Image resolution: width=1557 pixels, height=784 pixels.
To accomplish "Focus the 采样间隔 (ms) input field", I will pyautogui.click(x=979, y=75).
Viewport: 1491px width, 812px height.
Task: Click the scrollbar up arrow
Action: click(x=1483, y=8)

» WHAT NEEDS TO BE DONE: Print every line you see above, exactly as written.

» RESPONSE:
Image resolution: width=1557 pixels, height=784 pixels.
To accomplish "Focus the 采样间隔 (ms) input field", I will pyautogui.click(x=979, y=75).
Viewport: 1491px width, 812px height.
Task: Click the scrollbar up arrow
Action: click(x=1483, y=8)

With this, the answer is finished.